> Task details
For every line that contains the string "систему", pull that line out of the material below.

> Information shown
-*-

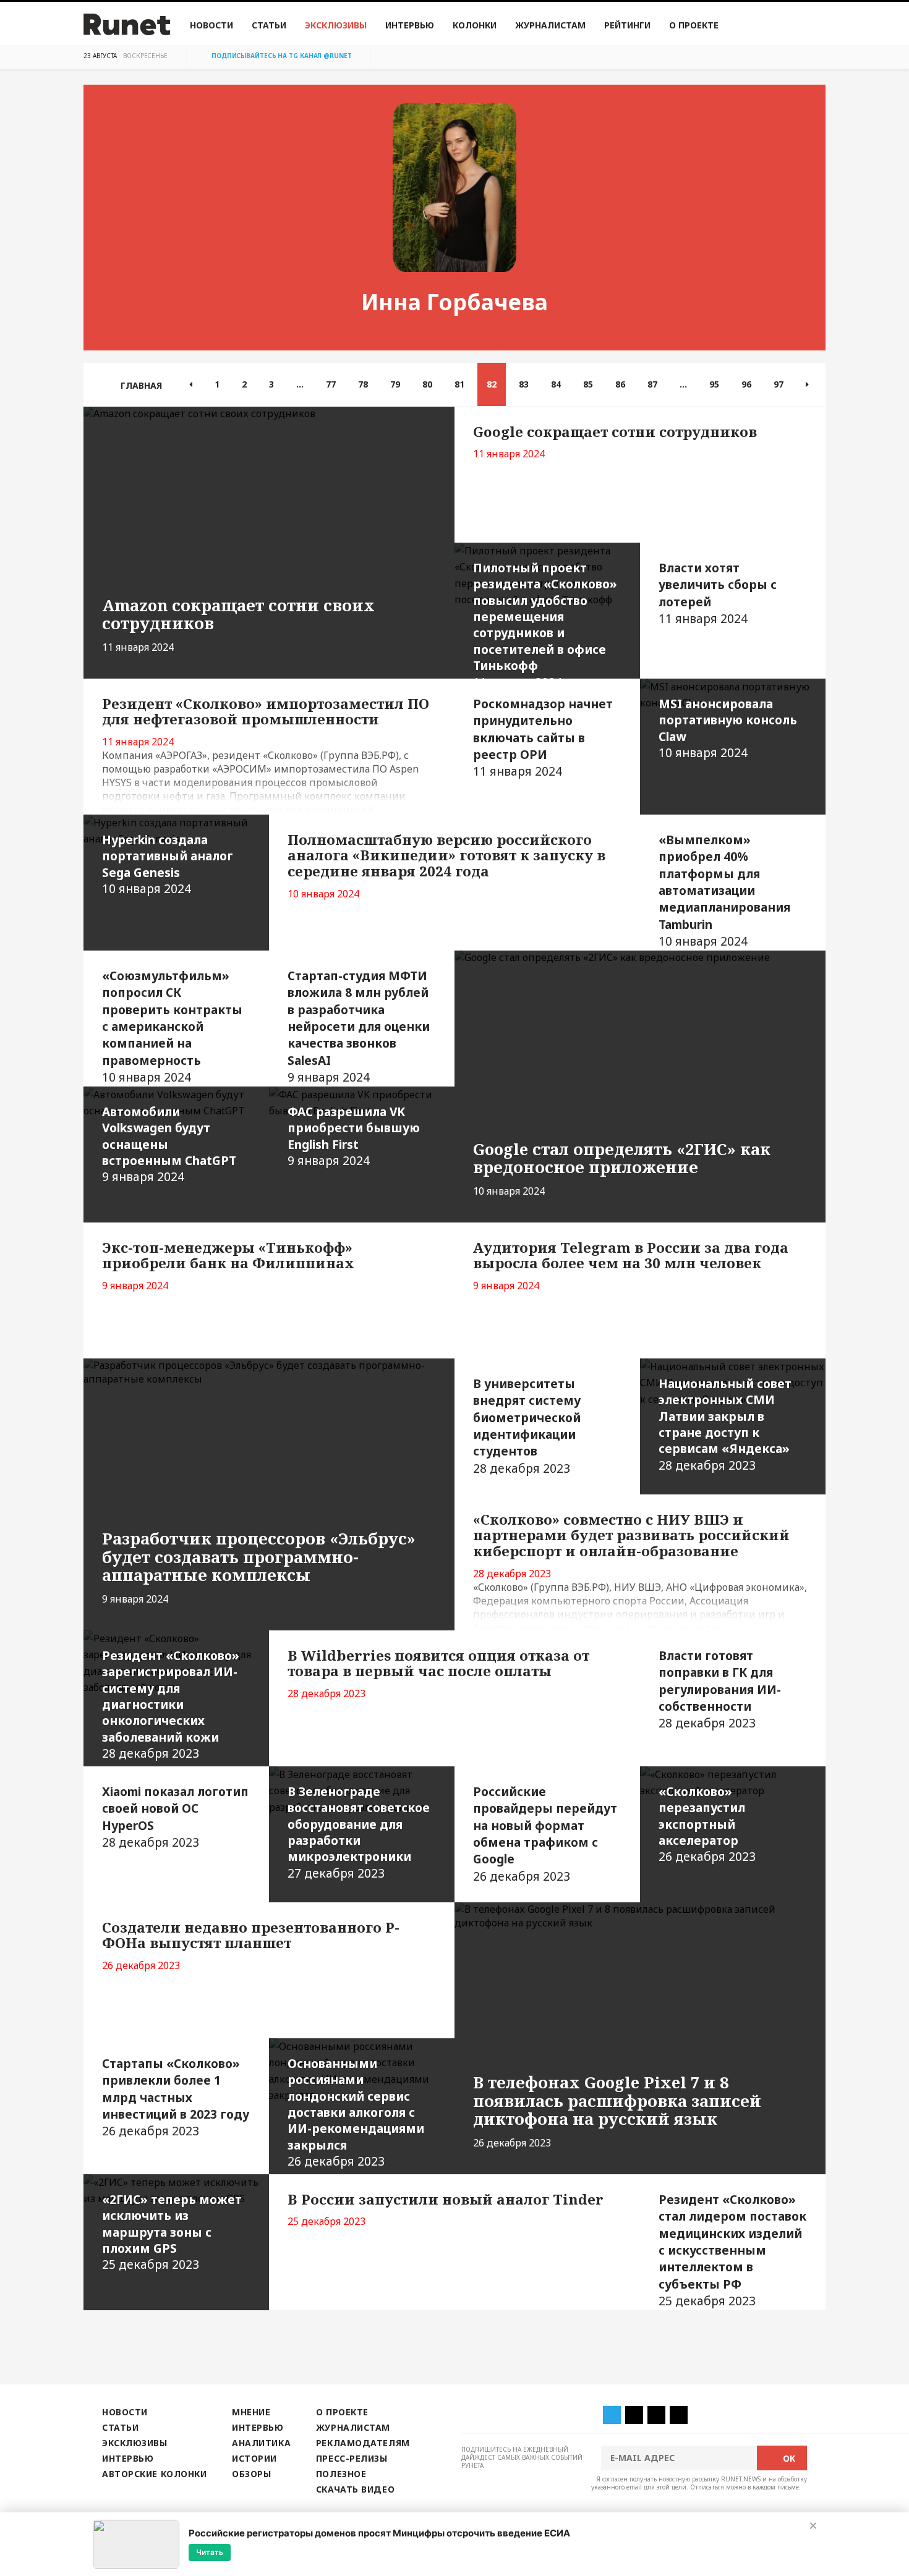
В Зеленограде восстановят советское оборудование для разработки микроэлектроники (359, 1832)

-*-

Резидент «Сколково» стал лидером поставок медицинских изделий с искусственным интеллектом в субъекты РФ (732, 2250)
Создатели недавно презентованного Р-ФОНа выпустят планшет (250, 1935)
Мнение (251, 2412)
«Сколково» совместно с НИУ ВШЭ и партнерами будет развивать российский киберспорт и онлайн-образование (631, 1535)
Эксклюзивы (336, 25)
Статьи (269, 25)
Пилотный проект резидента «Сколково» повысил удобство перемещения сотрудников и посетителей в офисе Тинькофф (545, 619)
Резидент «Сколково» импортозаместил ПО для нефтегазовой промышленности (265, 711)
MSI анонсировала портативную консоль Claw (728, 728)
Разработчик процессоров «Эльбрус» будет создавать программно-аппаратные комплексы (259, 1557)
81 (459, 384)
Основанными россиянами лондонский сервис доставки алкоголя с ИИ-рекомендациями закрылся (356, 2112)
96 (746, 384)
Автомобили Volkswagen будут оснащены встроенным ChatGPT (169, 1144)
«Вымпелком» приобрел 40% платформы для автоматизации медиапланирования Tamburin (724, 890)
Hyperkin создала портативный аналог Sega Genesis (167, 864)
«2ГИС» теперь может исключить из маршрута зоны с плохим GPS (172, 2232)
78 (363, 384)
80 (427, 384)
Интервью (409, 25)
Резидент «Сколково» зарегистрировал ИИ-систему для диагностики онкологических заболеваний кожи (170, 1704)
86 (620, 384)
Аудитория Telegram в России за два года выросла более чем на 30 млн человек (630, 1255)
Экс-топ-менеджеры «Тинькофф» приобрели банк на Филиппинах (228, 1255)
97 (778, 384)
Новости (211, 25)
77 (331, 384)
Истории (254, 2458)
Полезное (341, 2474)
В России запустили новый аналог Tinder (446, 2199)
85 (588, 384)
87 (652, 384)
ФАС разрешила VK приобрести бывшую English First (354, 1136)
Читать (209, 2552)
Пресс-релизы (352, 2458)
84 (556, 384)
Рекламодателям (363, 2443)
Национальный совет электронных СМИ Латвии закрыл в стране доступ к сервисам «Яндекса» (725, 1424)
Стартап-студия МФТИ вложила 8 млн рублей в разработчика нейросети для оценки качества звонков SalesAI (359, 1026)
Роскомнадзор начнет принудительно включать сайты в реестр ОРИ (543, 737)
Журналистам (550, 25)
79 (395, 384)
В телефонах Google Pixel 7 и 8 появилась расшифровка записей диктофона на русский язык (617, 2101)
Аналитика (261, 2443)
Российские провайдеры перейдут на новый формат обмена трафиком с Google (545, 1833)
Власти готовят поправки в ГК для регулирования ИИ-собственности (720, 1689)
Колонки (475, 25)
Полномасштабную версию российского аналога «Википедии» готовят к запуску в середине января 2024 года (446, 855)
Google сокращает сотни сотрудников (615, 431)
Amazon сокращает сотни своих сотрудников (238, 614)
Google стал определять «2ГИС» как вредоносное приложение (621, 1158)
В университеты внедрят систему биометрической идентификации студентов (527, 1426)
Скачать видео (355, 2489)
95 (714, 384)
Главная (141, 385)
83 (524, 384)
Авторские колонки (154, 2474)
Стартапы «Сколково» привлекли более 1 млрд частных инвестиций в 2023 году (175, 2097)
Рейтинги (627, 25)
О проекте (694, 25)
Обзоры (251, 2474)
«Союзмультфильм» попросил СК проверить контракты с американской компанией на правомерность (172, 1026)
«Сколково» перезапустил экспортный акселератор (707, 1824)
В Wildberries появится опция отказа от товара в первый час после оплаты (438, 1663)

-*-

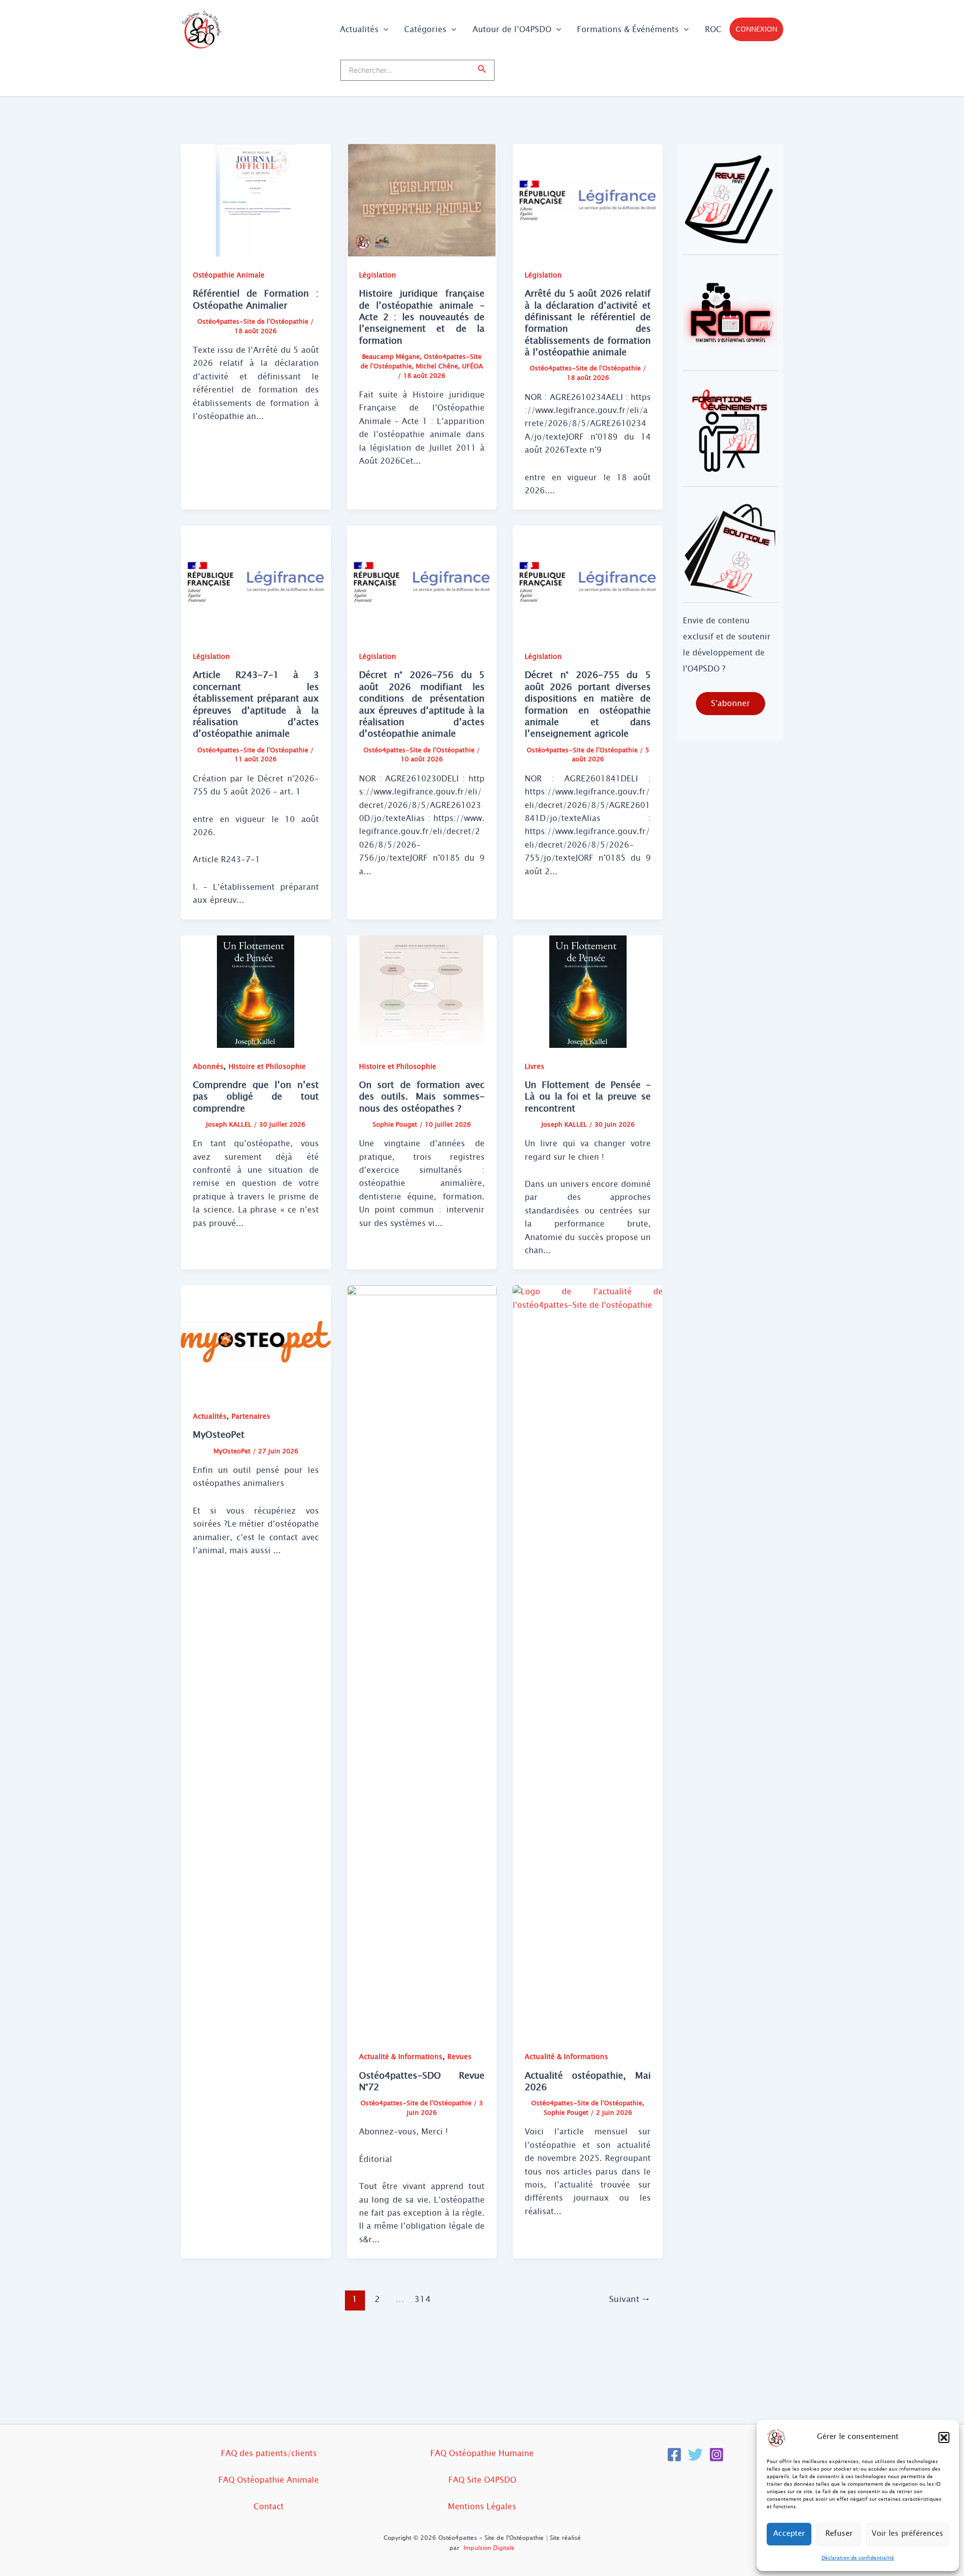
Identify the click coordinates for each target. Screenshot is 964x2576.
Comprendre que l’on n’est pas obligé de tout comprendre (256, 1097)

-*-

> Written response
Резидент «Сколково» зарегистрировал ИИ-систему для диагностики онкологических заболеваний кожи (170, 1704)
В университеты внедрят систему биометрической идентификации студентов (527, 1426)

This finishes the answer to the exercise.